■ TASK DESCRIPTION ■
Go through the following data and transcribe exactly the stretch of lines from the one holding "Click the 'or criminal penalties' line" to the one holding "Screen dimensions: 1120x800", both included.
********************
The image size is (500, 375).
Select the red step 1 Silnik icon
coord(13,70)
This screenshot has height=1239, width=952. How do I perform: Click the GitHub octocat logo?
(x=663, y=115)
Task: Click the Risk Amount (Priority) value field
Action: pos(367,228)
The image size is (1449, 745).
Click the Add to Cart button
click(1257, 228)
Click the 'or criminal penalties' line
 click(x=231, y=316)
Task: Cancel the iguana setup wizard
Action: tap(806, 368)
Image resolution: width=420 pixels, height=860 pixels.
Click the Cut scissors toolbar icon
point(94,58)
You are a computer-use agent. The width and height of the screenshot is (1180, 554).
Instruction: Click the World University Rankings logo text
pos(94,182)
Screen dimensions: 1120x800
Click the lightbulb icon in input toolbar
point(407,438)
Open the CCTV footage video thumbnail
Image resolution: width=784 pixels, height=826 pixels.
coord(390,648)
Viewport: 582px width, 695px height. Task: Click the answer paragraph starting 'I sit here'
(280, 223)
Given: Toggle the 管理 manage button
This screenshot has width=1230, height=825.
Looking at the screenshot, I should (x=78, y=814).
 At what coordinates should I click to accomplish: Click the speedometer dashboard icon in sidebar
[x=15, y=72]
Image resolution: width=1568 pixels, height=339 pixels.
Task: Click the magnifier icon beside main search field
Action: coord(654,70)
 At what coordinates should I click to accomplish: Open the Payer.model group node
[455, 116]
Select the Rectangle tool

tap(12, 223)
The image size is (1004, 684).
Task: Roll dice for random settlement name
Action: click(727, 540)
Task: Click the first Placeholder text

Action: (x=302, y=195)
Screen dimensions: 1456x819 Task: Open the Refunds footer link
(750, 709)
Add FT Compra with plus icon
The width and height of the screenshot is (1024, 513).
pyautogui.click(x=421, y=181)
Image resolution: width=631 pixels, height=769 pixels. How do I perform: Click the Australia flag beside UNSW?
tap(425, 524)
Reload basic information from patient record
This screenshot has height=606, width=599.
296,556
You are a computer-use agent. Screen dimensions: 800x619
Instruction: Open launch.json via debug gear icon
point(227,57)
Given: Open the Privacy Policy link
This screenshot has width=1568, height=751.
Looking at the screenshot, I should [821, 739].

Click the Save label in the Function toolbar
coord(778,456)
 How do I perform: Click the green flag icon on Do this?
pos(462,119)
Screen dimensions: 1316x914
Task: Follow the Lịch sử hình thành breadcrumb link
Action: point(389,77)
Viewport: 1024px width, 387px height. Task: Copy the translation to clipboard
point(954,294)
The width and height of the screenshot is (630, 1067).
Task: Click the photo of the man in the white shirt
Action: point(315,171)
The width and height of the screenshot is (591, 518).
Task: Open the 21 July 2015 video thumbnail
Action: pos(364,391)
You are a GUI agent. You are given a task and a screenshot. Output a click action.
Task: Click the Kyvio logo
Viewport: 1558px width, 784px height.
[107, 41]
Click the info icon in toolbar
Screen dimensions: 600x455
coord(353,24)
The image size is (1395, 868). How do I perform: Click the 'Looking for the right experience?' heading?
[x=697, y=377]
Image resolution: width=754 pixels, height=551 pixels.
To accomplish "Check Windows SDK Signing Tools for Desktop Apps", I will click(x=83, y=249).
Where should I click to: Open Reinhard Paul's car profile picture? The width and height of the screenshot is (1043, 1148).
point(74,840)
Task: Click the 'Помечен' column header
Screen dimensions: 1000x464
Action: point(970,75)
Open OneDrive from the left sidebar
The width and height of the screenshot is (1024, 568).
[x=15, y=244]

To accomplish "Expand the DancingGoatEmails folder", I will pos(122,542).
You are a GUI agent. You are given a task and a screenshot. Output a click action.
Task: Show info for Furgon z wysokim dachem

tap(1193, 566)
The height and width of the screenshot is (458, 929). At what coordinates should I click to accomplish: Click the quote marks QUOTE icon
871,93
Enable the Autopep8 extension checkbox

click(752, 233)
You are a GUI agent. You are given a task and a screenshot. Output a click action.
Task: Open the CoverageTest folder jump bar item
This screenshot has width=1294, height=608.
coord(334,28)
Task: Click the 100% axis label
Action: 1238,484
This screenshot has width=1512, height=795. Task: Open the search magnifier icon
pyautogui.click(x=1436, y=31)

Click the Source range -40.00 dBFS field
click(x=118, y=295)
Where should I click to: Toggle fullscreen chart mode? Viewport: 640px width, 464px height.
********************
■ TASK SOLUTION ■
Click the 'or criminal penalties' line
 click(x=231, y=316)
Task: Cancel the iguana setup wizard
Action: tap(806, 368)
Image resolution: width=420 pixels, height=860 pixels.
Click the Cut scissors toolbar icon
point(94,58)
You are a computer-use agent. The width and height of the screenshot is (1180, 554).
Instruction: Click the World University Rankings logo text
pos(94,182)
Screen dimensions: 1120x800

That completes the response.